What Has a City Church Got to Do With Your Wellbeing at Work? Mental Health Awareness Week
- josh02791
- 6 days ago
- 3 min read
This Mental Health Awareness Week, we want to share something we believe, and increasingly, the evidence backs us up on it.
Places like ours matter for mental health. Not just for the faithful. For everyone.
St Katharine Cree sits on Leadenhall Street, surrounded by some of the most high-pressure workplaces in the world. The City of London is extraordinary: dynamic, global, full of talented people doing demanding things.

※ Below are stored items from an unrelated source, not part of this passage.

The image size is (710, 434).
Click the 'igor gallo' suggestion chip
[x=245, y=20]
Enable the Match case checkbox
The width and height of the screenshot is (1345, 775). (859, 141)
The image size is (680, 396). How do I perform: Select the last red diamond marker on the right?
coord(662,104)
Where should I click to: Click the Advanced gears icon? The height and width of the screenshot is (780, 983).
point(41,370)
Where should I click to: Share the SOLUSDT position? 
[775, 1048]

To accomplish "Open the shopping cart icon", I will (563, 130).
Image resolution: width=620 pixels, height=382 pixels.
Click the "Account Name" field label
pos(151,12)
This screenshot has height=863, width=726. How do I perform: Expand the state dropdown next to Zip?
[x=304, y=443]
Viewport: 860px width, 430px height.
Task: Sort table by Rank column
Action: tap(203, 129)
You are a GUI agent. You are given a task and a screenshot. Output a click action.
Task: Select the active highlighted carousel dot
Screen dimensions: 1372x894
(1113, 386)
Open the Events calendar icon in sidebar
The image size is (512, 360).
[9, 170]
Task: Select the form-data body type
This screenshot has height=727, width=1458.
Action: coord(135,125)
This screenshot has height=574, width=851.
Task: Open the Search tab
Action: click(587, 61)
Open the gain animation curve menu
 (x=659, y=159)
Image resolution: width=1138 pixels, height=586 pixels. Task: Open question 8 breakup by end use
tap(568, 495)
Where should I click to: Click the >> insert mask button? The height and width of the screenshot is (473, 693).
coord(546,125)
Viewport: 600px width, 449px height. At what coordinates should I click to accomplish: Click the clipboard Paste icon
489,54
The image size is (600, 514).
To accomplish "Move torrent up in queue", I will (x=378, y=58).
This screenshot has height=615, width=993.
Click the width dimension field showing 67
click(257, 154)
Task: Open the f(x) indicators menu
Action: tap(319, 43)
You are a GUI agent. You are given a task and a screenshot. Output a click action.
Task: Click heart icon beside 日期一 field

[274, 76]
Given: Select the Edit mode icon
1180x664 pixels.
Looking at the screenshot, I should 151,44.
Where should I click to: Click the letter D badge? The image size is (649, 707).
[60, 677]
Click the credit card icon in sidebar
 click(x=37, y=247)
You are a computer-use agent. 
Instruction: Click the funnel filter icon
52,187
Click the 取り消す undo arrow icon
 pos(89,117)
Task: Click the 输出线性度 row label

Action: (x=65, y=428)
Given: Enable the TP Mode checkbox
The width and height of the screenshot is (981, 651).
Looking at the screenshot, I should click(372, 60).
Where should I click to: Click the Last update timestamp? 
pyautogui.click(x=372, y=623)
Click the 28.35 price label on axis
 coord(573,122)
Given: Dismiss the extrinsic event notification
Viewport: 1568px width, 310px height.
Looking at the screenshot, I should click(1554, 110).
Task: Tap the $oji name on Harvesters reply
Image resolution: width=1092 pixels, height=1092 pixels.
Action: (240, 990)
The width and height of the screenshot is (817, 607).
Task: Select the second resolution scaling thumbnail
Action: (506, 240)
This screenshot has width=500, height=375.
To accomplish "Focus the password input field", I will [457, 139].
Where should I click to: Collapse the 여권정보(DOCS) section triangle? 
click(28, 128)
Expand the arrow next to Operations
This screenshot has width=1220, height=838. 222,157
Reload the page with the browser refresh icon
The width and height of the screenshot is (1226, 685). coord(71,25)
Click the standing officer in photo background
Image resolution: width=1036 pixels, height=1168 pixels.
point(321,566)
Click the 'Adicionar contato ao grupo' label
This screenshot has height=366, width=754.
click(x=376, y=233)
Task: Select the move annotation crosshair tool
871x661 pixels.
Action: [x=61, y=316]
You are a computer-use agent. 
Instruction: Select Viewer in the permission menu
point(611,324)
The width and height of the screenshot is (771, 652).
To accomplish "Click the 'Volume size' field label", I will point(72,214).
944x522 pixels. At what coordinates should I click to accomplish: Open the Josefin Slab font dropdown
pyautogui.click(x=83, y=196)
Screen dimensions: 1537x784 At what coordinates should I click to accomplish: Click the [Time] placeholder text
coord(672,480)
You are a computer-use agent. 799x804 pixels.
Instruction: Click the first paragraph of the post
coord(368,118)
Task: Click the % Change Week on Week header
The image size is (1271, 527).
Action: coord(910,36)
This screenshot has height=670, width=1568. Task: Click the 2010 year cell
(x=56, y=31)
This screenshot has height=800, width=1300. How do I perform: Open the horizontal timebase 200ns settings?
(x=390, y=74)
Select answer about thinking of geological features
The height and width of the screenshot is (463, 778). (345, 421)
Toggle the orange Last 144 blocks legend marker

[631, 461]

It is also a place where stress, grief, uncertainty, and loneliness are carried quietly, often invisibly, by people who feel they cannot afford to show it.
We think that needs to change. And we think churches can help.
What Workplace Chaplaincy Actually Is
A few years ago, we established a workplace chaplaincy service. Our chaplains offer a confidential, non-judgemental listening ear to workers of any faith or none. Most are trained Mental Health First Aiders, skilled in supporting colleagues through bereavement, periods of pressure or stress, questions of purpose, and moments of transition.
As our Workplace Chaplaincy Development Coordinator, Revd David McCoulough, puts it: sometimes talking to someone one step removed from the situation is enough to start making sense of things, or to know what to do next. That simple offering of presence, time, and trust can make a profound difference.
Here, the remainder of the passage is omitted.